The best TV-series of 2020
Peter Breedveld
Illustratie: Gil Elvgren
Every year there is a television series that you are all hysterical about and that turns out to be a total dud, an empty shell, a total waste of my precious time, a lemon (although I love lemons, especially those in Napoli), a stinker, total and absolute trash. This year that series is The Queen’s Gambit, which is a gimmick, a fad, a brutal fraud. Let’s not talk about it anymore. Once more you have disappointed me with your sheepish superficiality.
This year I have been loyal to some old favorites. The fifth season of Better Call Saul was even better than the fourth, which was even better than the third and so on, and the whole series is superior to Breaking Bad, which it’s a spin-off of. I am looking forward to the sixth season, although I am worried about the continuous aging of all the main characters because this is supposed to play before the events in Breaking Bad, isn’t it, when they were still young(ish).

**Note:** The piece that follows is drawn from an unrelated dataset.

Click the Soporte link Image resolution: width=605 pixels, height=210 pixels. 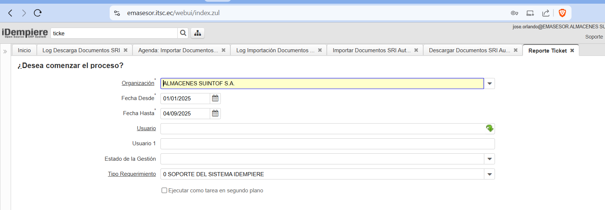click(594, 37)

The fourth season of Fargo was uneven, not as good as the preceding seasons, but still good. Just not as good. I loved the second season of The Alienist, especially Rosy McEwen, what a fenomenal actor. And I still love Better Things, although in the beginning of the fourth season I began to tire a little of Pamela Adlon’s spoilt kids, what entitled little brats they are. But I just love Adlon, she’s the female Larry David. I wish to see more of her brother (in the series, I mean), played by Kevin Pollak. Heck, I just looked him up, I didn’t even realise that was Kevin Pollak. Very funny man.
Anyway, here goes, my favorites of this past year.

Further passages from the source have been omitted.